En l'espèce, l'accident a eu lieu le 11 octobre 2007.
L'assureur a réglé une première provision de 3.000 euros le 3 décembre 2007, qui ne peut être considéré comme une offre provisionnelle au sens de l'article L. 211-9.
L'assureur a été informé de la date de consolidation par le rapport d'expertise du Docteur ... déposé le 4 juillet 2009.
Aux termes de l'article L. 211-9 alinéa 4, le délai le plus favorable à la victime doit s'appliquer. Dès lors, l'assureur avait jusqu'au 11 juin 2008 (huit mois à compter de l'accident) pour déposer, non pas une offre définitive d'indemnisation puisque l'état de la victime n'était pas encore consolidé, mais une offre provisionnelle indemnisation. Force est de constater que l'offre n'est intervenue que le 18 décembre 2009.
Dès lors, conformément à l'article L. 211-9 du Code des assurances, l'indemnité allouée par la Cour à la victime produira intérêts au double du taux de l'intérêt légal à compter de l'expiration du délai, soit le 11 juin 2008 jusqu'au jour de la décision devenue définitive et non jusqu'à la première offre comme statué par le premier juge.
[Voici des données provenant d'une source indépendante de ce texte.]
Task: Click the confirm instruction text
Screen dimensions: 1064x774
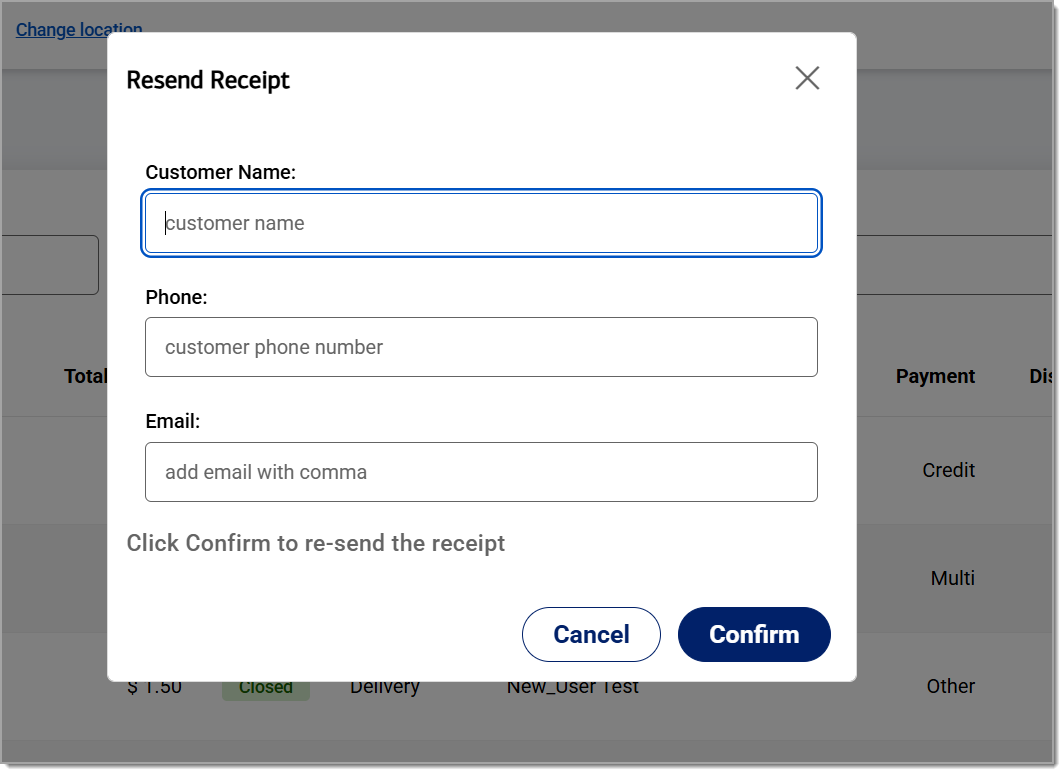Action: point(316,543)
La décision querellée sera donc confirmée en ce qu'elle a dit que l'indemnité porterait intérêts au double du taux légal à compter du 11 juin 2008 mais elle sera réformée en ce qu'elle a dit que ces intérêts courraient seulement jusqu'au 18 décembre 2009 " ;
1o) ALORS QUE lorsque l'assureur a fait une offre tardive à la victime, le montant de l'indemnité offerte par l'assureur produit intérêts de plein droit au double du taux de l'intérêt légal à compter de l'expiration du délai et jusqu'au jour de l'offre ; qu'en faisant courir les intérêts au double du taux de l'intérêt légal jusqu'au jour du prononcé de l'arrêt après avoir constaté que l'assureur avait formulé une offre " le 18 décembre 2009 " (arrêt p. 9 al. 8), la Cour d'appel n'a pas tiré les conséquences légales de ses propres constatations et a violé les articles L. 211-9 et L. 211-13 du Code des assurances ;
2o) ALORS QUE la victime demandait à la Cour d'appel de dire que les intérêts au double du taux de l'intérêt légal courront " à compter du 11 juin 2008 jusqu'au 18 décembre 2009 " (conclusions de Mme Y, p. 12, al. 9) ; qu'en faisant dès lors courir les intérêts au double du taux de l'intérêt légal jusqu'à une date ultérieure, la Cour d'appel a dénaturé les termes du litige et a violé l'article 4 du Code de procédure civile ;
3o) ALORS QUE lorsque l'assureur a fait une offre tardive à la victime, le montant de l'indemnité offerte par l'assureur produit intérêts de plein droit au double du taux de l'intérêt légal à compter de l'expiration du délai et jusqu'au jour de l'offre ; qu'en faisant courir les intérêts au double du taux de l'intérêt légal sur le montant de l'indemnité allouée par elle, après avoir constaté que l'assureur avait formulé une offre " le 18 décembre 2009 " (arrêt p. 9 al. 8), la Cour d'appel n'a pas tiré les conséquences légales de ses propres constatations et a violé les articles L. 211-9 et L. 211-13 du Code des assurances.